“Nail your whispers to the wall. Conclude the trilogy of read… think… and write. Is there ‘career risk’ in publishing? I suppose. Hasn’t hurt me too badly over the years, I’d say. But what matters is testing your ideas on the field of intellectual battle, so to speak.”
Admiral James Stravridis, US Navy, former NATO Supreme Allied Commander Europe
The authors actively encourage articles for The Army Leader. Whilst we will consider articles from all ranks and professions, we particularly encourage serving soldiers and officers to submit posts.
Military writing benefits not only the reader, but also the author. And it benefits the Army as a whole. For this reason we will actively support you through the process if required.
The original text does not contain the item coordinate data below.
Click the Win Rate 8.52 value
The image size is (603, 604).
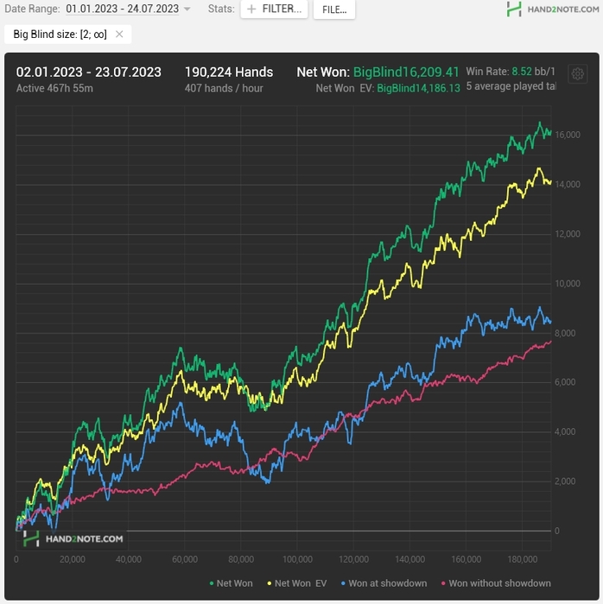click(521, 72)
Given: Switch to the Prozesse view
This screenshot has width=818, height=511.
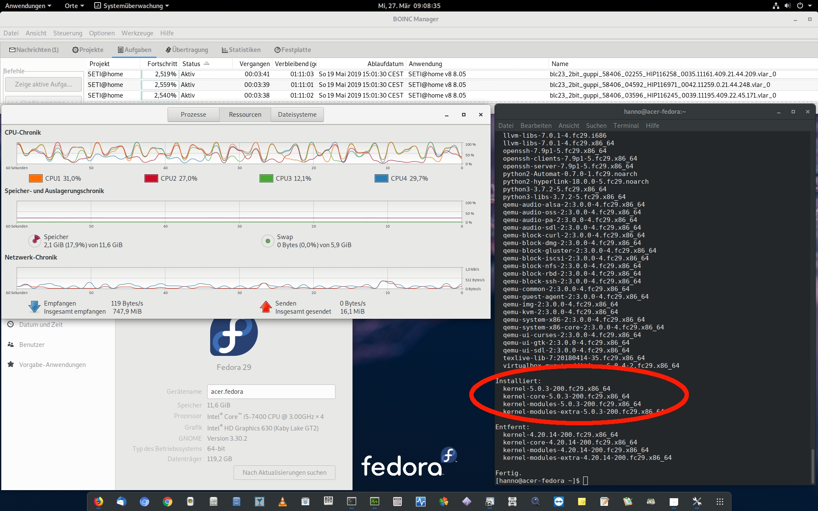Looking at the screenshot, I should tap(193, 115).
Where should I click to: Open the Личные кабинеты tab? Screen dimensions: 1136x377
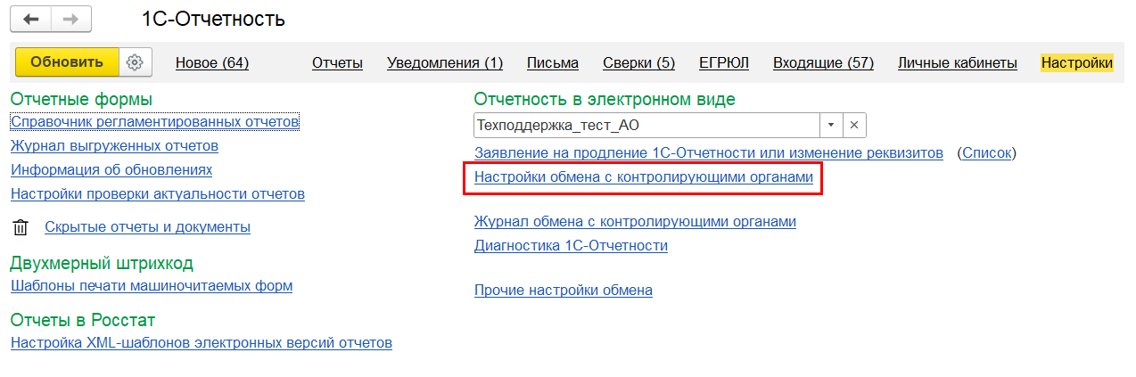click(x=957, y=62)
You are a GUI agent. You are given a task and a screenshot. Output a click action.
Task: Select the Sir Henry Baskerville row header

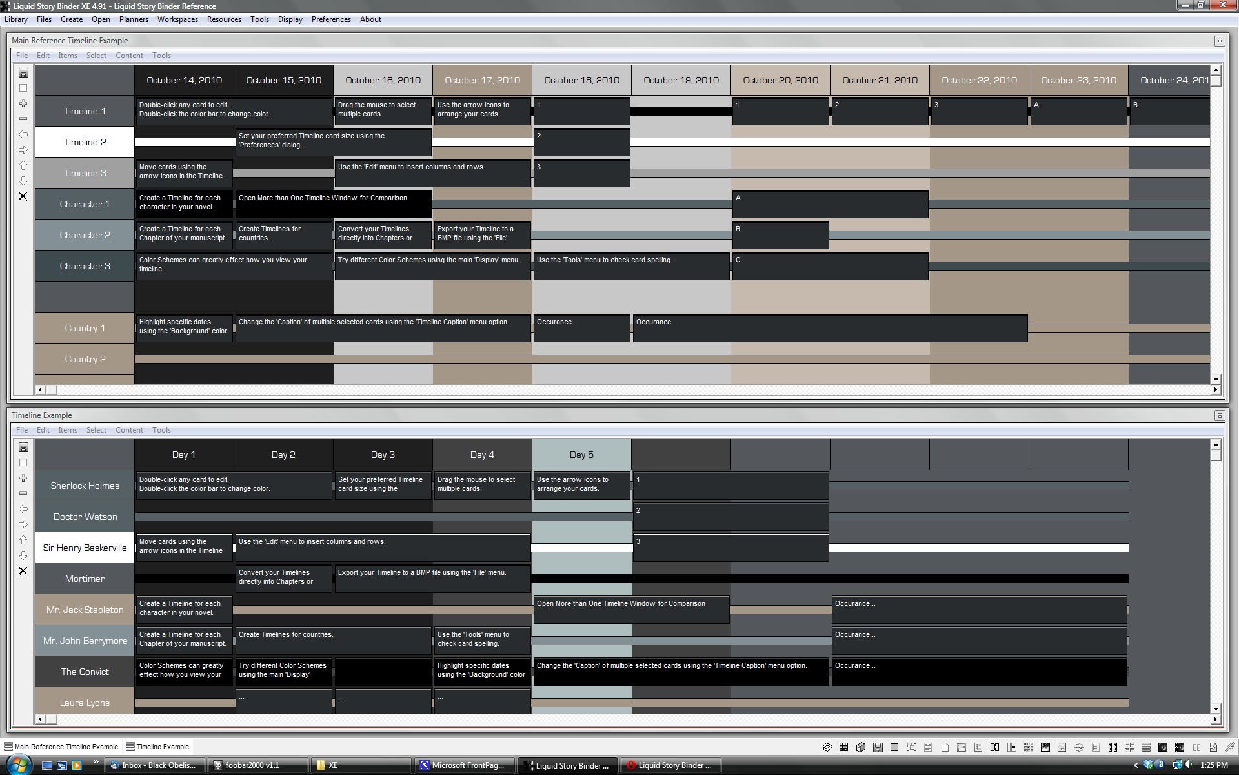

- The ideal article length is 1000-1500 words and may include pictures and bullet points.
- The topic must be relevant to leadership, personal development, team development, or impart wisdom that improves and enhances leadership or command.
- Posts are designed to inform, educate and share best practice. They may be theoretical in nature but should aim to pass your knowledge on to others in the army.
- Please consider opsec and persec when writing your posts. Equally, examples of poor leadership, whilst acceptable, must not be attributable to individuals.
- The authors may edit grammar and content to ensure the post is the best it can be. Don’t be offended – the original author will always have the final authority before the post is published.
- In line with most blogs, the original author retains the copyrighted ownership of the published material under the Creative Commons Attribution-ShareAlike 4.0 International License. The Army Leader will cite the author in the post and will use excerpts from the post on social media.
- We prefer that authors, including serving military, post under their own name and not anonymously. It is our strong belief that posting openly under your own name promotes honest and quality opinions. It shows that you personally stand by your opinions and gives your views credibility. However, we accept that persec considerations may require you to post anonymously.
Serving Military Members
Defence media guidelines dictate that if you are a serving member of the British Armed Forces and wish to contribute using your you military identity you will need your chain of command’s approval to post on uncontroversial topics. Leadership is uncontroversial unless you (deliberately or accidentally) make it so. Therefore authors will ask you to confirm that you have your chain of command’s approval.